‘Make Me an Instrument’ : How-to-pray books to satisfy every soul’s longing
How do you pray?
If you’ve never tried it, you might wonder about the details: What to do with your hands? Maybe you’re not sure whether to call God him or her? And what if he--or she--is more like a lover than a parent for you? Then what do you say?
It could help to find out what other people do. Maybe Billy Graham, the Baptist preacher, has some tips. Maybe Marianne Williamson, his new age counterpart, would be willing to tell what she asks for in prayer.
The answers to these and other unconventional questions are contained in an assortment of prayer books newly published this season. All of them help move the notion of prayer into the modern age.
If prayer seems like a foreign language, the place to start might be “How I Pray.” Here, people from Father Andrew Greeley, a Catholic priest and best-selling novelist, to Norman Lear, who claims no religious affiliation, write about how they pray.
Greeley doesn’t use any traditional prayers; he makes up his own and enters them in a computer journal. And he writes poetry to God as a woman. “It’s hard for a man to feel intimate with a manly God,” he finds.
Lear’s associations with prayer are equally modern.
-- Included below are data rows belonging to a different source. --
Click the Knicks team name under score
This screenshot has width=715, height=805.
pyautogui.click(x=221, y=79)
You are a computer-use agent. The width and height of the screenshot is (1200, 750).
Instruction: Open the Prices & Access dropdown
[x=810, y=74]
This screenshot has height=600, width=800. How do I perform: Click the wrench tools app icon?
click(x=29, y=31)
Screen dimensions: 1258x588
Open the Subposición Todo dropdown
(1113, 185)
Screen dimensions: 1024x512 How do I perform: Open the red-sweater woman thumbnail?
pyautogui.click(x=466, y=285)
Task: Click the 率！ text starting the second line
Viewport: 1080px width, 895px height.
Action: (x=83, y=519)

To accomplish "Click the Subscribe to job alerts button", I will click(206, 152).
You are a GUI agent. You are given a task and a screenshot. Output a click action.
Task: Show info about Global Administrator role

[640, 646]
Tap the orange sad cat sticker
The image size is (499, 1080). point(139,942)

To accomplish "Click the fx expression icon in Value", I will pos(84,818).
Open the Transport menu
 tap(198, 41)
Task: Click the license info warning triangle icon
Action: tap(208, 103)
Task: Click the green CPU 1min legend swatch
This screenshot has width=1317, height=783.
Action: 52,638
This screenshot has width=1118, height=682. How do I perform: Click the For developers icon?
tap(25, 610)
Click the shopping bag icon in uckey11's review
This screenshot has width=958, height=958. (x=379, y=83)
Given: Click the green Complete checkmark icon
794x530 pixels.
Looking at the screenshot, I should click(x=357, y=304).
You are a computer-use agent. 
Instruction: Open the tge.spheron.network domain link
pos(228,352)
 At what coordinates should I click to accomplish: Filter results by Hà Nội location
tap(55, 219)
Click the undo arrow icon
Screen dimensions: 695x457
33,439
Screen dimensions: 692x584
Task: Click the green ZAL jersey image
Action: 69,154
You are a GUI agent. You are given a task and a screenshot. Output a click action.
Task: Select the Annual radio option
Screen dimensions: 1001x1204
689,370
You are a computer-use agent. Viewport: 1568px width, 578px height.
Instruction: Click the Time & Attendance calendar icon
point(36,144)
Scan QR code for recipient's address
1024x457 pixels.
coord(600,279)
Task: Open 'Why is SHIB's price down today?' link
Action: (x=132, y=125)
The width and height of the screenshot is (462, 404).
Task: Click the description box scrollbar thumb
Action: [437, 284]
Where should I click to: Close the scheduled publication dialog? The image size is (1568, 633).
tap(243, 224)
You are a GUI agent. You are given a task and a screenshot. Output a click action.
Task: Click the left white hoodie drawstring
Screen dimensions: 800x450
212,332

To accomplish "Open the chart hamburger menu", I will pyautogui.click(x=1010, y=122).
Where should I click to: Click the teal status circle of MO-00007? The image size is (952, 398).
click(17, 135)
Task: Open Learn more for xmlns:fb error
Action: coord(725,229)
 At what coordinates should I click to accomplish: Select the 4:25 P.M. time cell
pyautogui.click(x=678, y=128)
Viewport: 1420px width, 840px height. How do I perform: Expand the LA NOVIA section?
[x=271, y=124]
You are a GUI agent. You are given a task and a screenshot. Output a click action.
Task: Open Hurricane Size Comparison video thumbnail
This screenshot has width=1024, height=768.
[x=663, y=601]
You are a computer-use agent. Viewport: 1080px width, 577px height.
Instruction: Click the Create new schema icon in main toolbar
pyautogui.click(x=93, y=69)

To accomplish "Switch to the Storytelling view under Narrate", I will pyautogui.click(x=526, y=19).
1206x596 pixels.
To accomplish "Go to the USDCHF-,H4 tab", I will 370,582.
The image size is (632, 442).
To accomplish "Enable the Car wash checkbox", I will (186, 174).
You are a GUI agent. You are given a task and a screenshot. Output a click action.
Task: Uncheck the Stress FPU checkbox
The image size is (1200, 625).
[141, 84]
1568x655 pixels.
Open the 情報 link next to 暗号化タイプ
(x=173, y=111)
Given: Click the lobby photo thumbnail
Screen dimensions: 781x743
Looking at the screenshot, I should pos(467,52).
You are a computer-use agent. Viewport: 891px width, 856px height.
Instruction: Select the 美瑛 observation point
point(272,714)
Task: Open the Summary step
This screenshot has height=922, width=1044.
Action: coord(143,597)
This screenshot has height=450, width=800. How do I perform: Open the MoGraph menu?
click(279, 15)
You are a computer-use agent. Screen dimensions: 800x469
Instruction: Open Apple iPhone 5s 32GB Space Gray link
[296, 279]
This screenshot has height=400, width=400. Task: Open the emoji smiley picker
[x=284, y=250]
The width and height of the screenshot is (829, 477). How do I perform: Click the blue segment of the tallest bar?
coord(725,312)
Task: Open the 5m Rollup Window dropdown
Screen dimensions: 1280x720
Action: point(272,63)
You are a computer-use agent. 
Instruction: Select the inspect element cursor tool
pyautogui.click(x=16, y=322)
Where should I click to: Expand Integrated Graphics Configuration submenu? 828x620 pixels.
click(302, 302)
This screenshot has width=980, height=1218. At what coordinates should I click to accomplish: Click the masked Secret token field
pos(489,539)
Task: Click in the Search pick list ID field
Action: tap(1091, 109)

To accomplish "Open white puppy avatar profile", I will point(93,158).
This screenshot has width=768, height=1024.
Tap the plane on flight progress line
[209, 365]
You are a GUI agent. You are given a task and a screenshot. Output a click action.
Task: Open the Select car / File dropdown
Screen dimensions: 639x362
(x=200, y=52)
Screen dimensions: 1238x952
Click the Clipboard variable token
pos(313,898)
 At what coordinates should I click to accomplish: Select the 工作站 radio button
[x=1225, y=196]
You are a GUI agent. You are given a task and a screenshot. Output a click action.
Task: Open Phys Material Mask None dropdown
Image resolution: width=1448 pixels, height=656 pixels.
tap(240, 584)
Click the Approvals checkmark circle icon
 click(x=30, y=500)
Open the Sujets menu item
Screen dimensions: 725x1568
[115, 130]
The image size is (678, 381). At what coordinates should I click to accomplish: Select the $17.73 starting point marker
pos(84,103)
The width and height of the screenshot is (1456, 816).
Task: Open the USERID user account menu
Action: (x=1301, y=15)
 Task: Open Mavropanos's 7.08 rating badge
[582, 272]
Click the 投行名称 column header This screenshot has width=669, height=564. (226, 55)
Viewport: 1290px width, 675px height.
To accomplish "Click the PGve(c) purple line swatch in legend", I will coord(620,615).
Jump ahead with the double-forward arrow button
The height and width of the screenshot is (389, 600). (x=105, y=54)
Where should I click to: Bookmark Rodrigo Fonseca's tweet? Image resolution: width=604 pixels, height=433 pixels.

He prays as he walks the morning treadmill. Of the Prayer to St. Francis of Assisi, which begins “Lord, make me an instrument of your peace,” he writes: “It isn’t asking for anything but to be a better person.”
For Graham, prayer is an impromptu conversation. “I find myself praying while I’m talking to people,” he writes. I say, “Lord, help me to say the thing that will encourage people to believe.”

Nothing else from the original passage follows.